A turnaround in performance will be compounded by the fund’s use of leverage (at around 18%) and the absence of performance fees until the NAV hits $26.37. Of course, Ackman is still highly concentrated and will continue to swing for the fences; so there’s no guarantee of a turnaround in performance and there is a real risk of further underperformance.   The steep discount provides a margin of safety against this but will not prevent all losses.  Luckily the fund is concentrated and is therefore “hedge-able”, so this investment risk can be minimised quite easily.  It should be noted that a previous Ackman fund blew up in 2003, but a complete meltdown of PSH seems highly unlikely (even with the notable level of leverage). (https://www.wsj.com/articles/SB1041909588942528944)
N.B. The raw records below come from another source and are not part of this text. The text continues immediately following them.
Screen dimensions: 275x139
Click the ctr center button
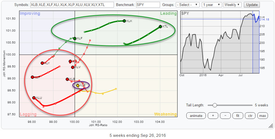point(250,116)
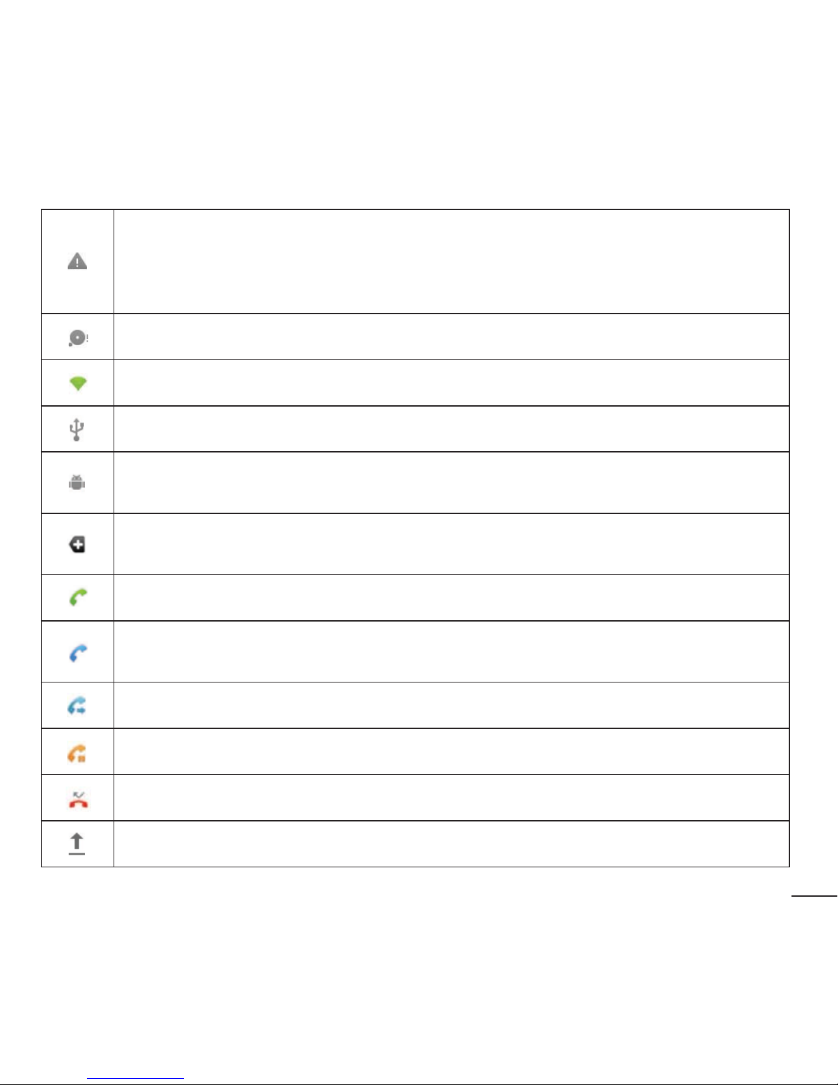Image resolution: width=838 pixels, height=1085 pixels.
Task: Click the empty description cell beside the warning triangle
Action: 451,261
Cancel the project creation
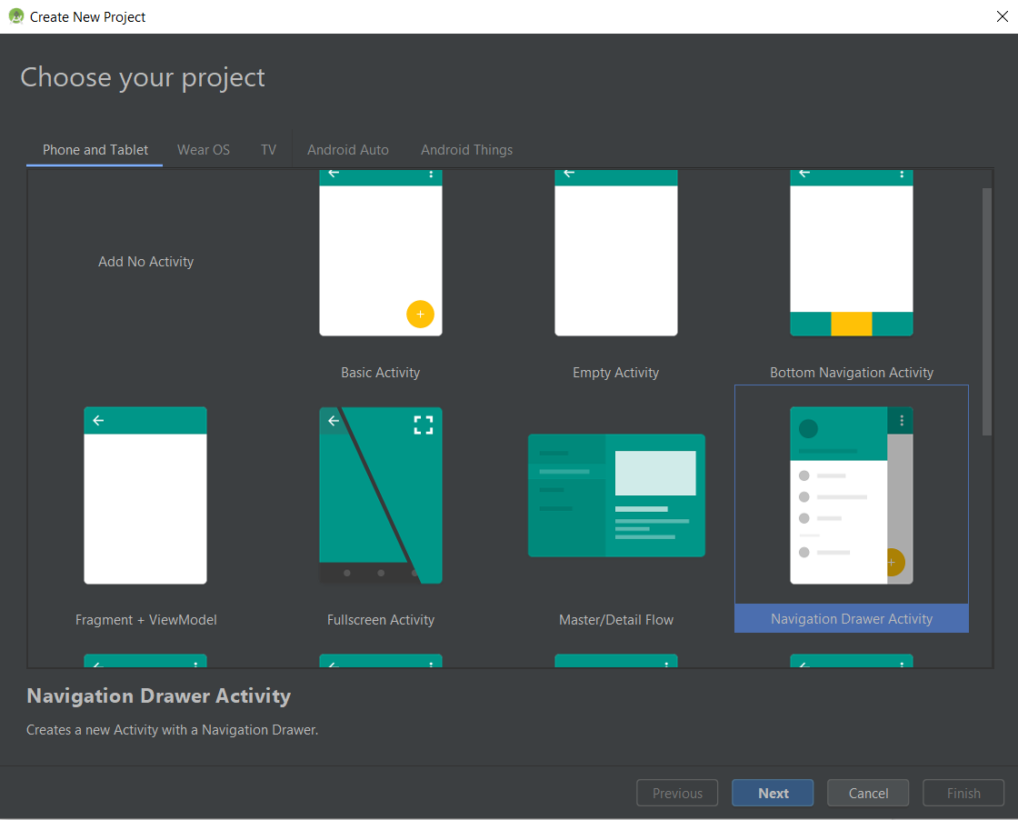 (x=867, y=792)
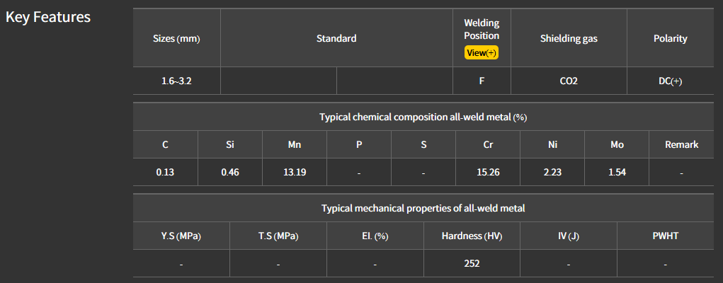Screen dimensions: 723x283
Task: Select the Sizes (mm) column header
Action: pos(176,39)
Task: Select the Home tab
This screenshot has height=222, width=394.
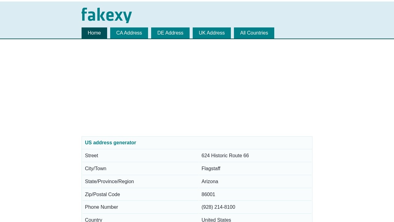Action: coord(94,33)
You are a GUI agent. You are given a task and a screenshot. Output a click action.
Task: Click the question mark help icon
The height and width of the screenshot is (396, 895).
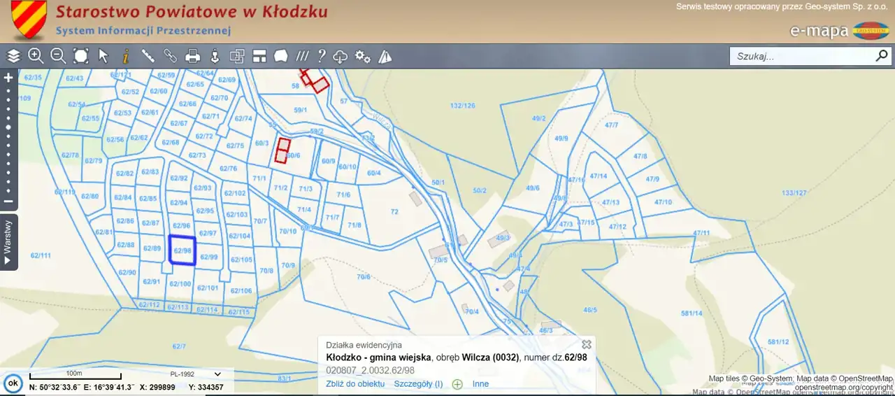(322, 56)
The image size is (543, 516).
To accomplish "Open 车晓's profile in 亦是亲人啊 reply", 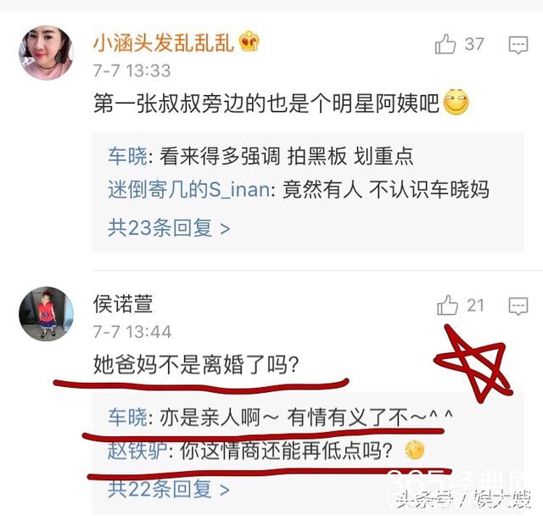I will [x=127, y=417].
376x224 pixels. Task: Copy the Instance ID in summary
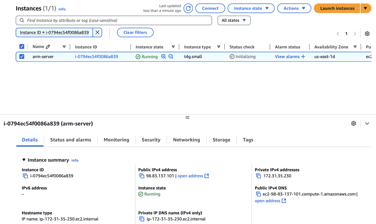[x=25, y=176]
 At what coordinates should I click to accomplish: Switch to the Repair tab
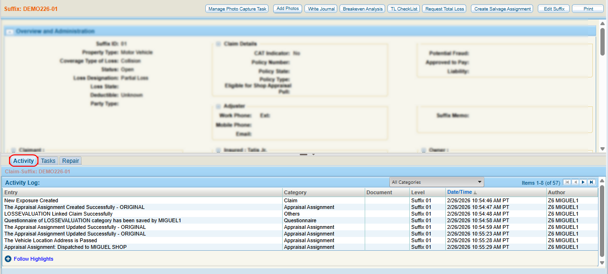71,161
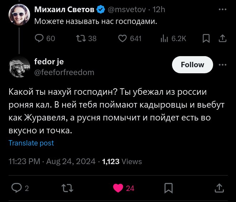Image resolution: width=236 pixels, height=202 pixels.
Task: Bookmark Михаил Светов's tweet
Action: coord(206,38)
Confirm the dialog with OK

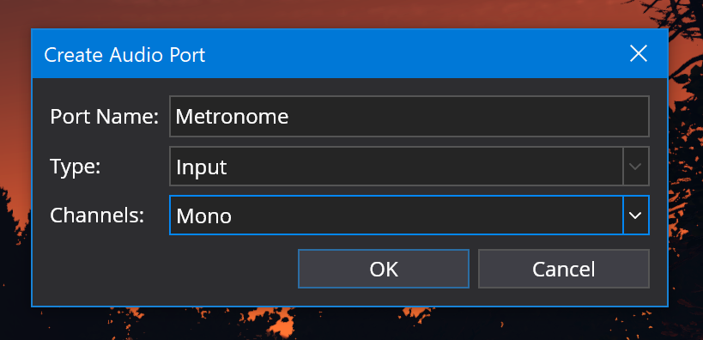(384, 269)
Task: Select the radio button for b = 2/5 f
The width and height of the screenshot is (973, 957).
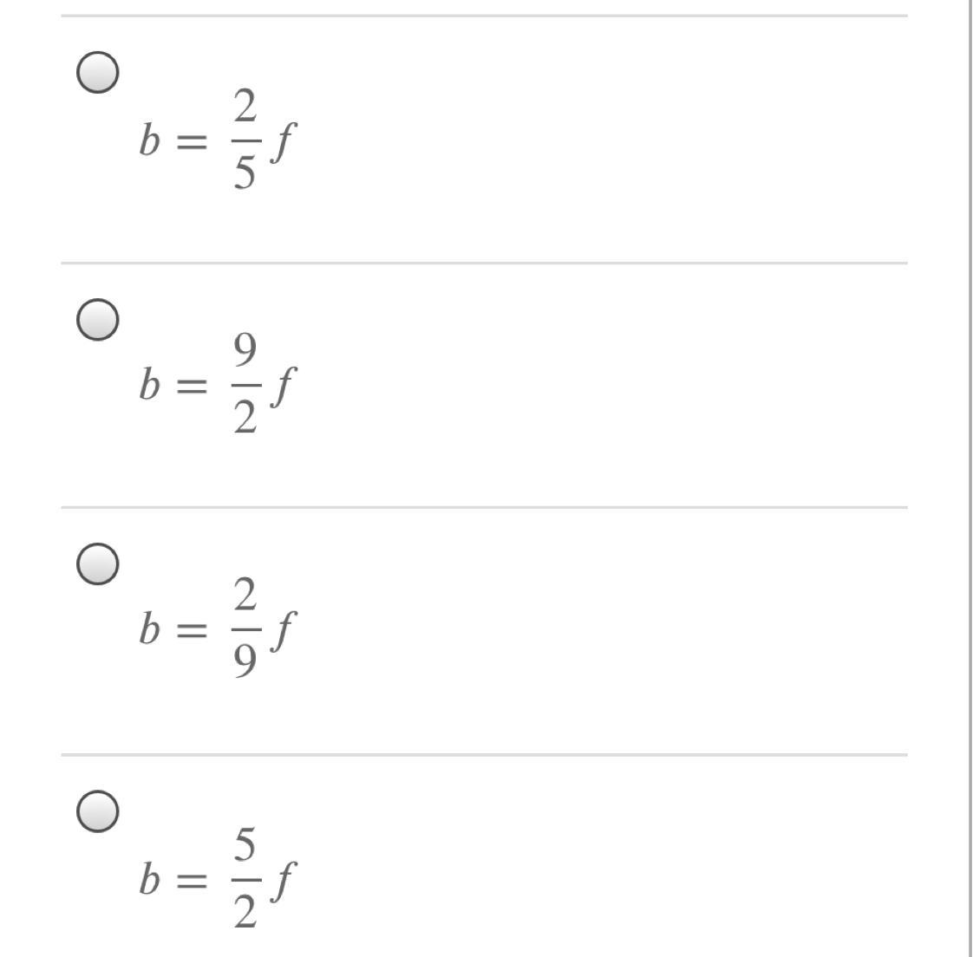Action: (x=97, y=73)
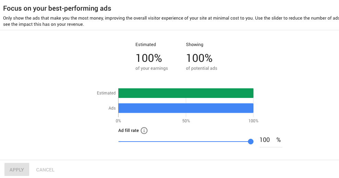Click the Ad fill rate info icon
Viewport: 339px width, 178px height.
[144, 131]
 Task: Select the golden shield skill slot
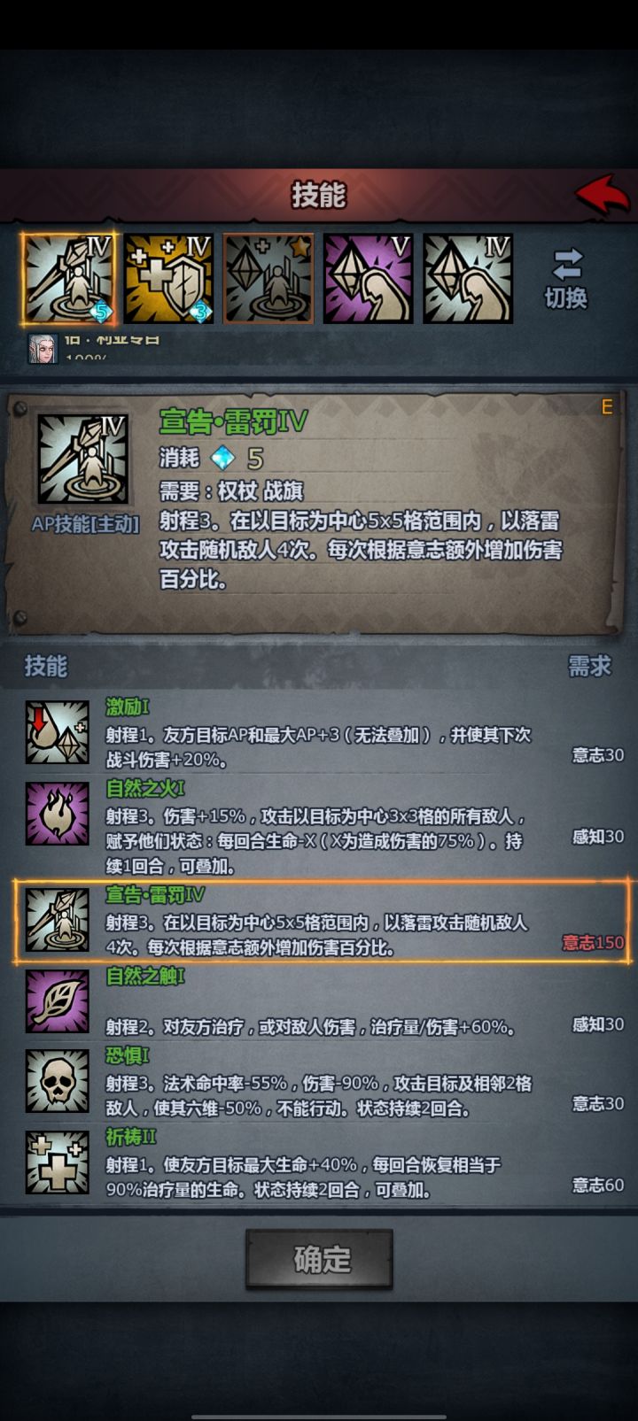coord(168,279)
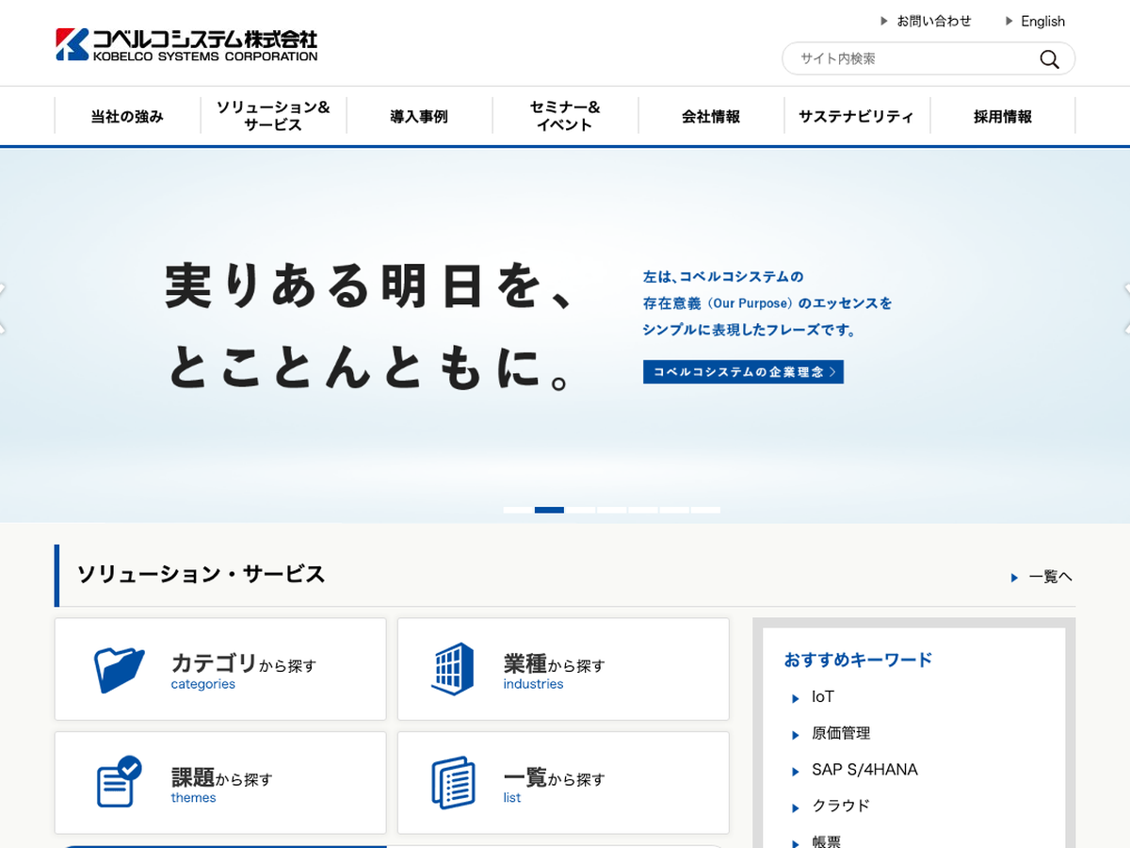Click the コベルコシステムの企業理念 button
This screenshot has height=848, width=1130.
[x=743, y=372]
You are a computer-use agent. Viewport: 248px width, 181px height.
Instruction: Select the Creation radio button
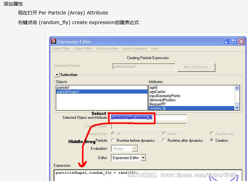tap(212, 140)
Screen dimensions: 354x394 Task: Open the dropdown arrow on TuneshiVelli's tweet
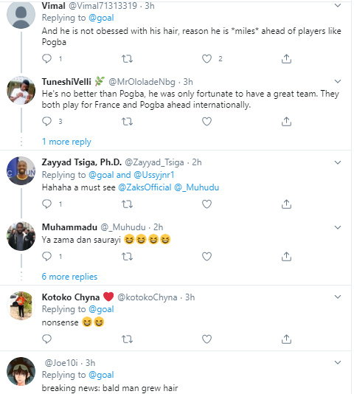338,81
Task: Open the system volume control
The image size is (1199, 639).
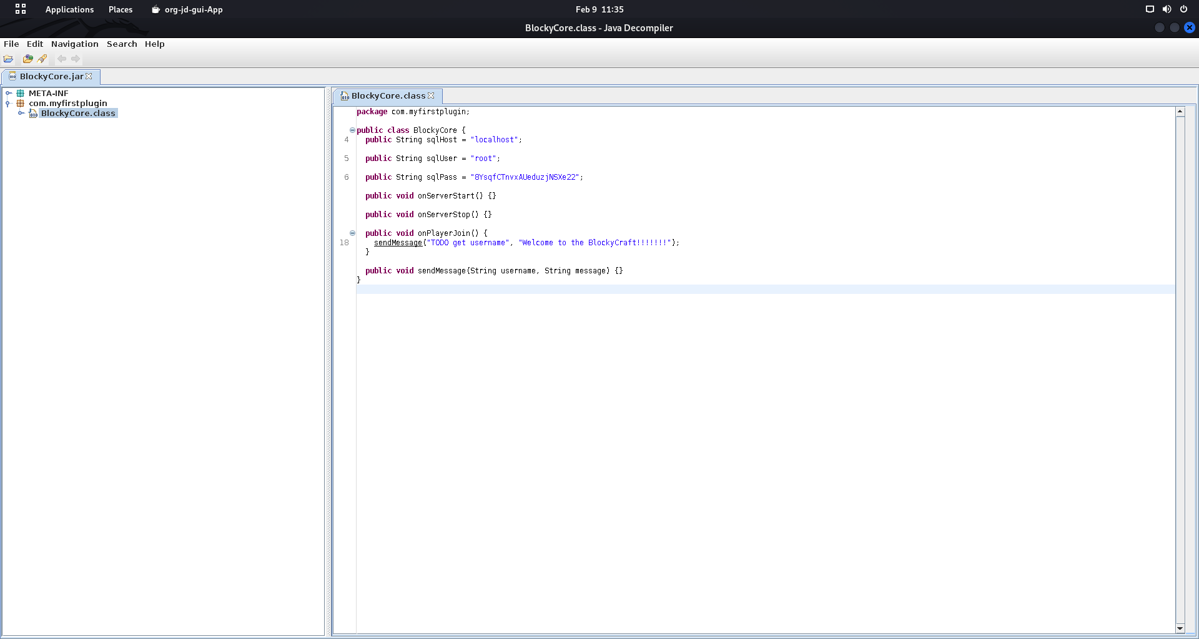Action: [1167, 9]
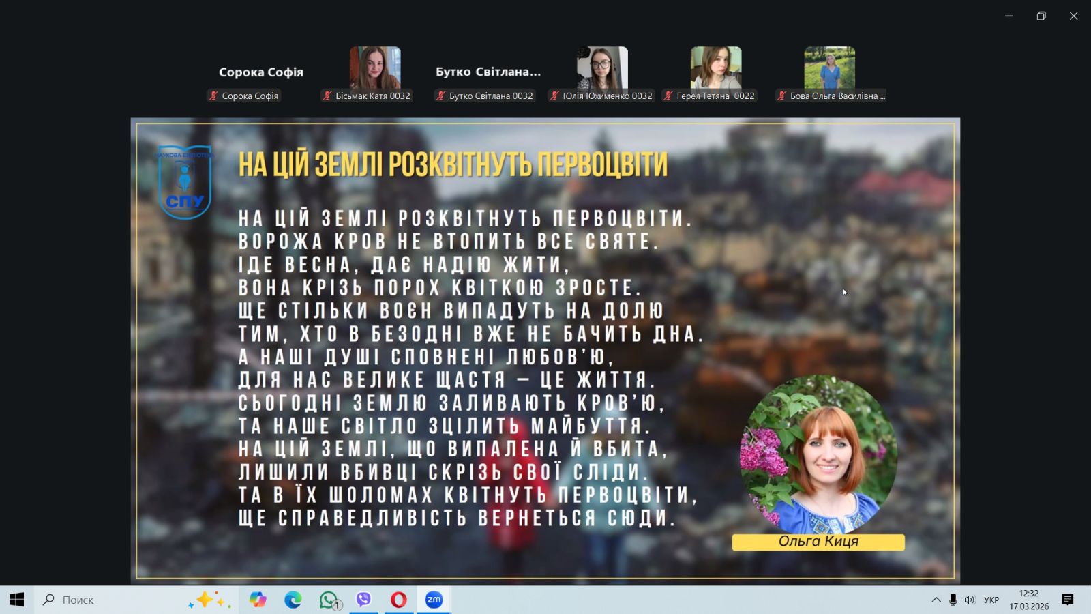Select Бісьмак Катя 0032 video thumbnail
The height and width of the screenshot is (614, 1091).
click(375, 68)
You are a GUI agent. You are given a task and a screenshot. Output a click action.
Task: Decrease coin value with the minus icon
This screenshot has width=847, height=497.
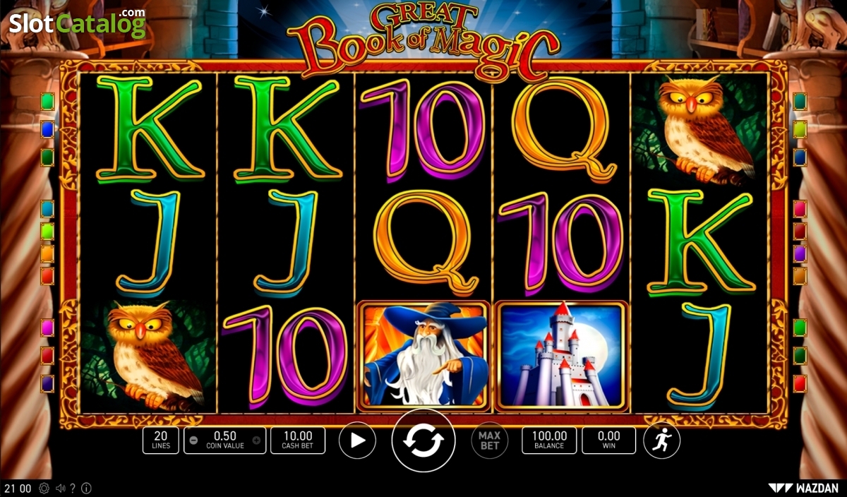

There is a genuine and continued effort to reduce the discount through corporate actions and insider buying.  Recent efforts to reduce the discount have included an extensive buyback program, listing shares on the LSE in both £ and $s, a $300m fully subscribed tender offer (which generated 2% per share in accretion for non-participating shareholders) and removing the 5% ownership limit.  Ackman himself has purchased $292 million worth of PSH shares in the last 2 months; whether this is prudent or desperate is up to the reader to decide.  Of course, all of the above falls short of the most value-generating corporate action of them all: liquidation.  The only reason why this has not occurred yet is the fund’s preventative voting structure.  However it is not outside the realm of possibility that investor pressure will eventually force action to be taken by management. Indeed Joe Bauernfreund, manager of British Empire Trust, an activist deep value fund and substantial shareholder in PSH, has stated that there exists scope for “more innovative solutions” than buybacks and tenders if the discount persists.

Conclusion

PSH is trading at an unjustifiable discount and there are a number of catalysts which indicate that the discount will eventually narrow.  The most obvious of these is improved performance however corporate actions may also play a role.  I plan on exiting the investment once the discount is removed (unless some other reason to hold presents itself) as our margin of safety will no longer be present. It is reasonable to expect the discount to evaporate one way or another sometime in the next 3 years.  Assuming no change in NAV, here are the upsides/downsides for any changes to the current 21% discount level:

Discount Level 30% 25% 20% 15% 10% 5% 0%
Return -11.46% -5.13% 1.19% 7.52% 13.84% 20.17% 26.49%

While I’m never a big fan of projections of this kind, I will achieve a further IRR of 20.58% if the discount narrows to 5% in 2 years and the fund achieves a compound return of 10%.  That is certainly an optimistic scenario.  In the event of future poor stock selection by Ackman or a market correction, losses will be limited (but not eliminated) by the discount.  A  liquidation in the event of future poor performance would substantially reduce losses, but there is no guarantee that this will occur due to the structure of the fund.  For illustrative and academic purposes, I annex to the end of this post a range of outcomes based on the timing and level of the discount mean reversion, and also any increase or decrease in NAV.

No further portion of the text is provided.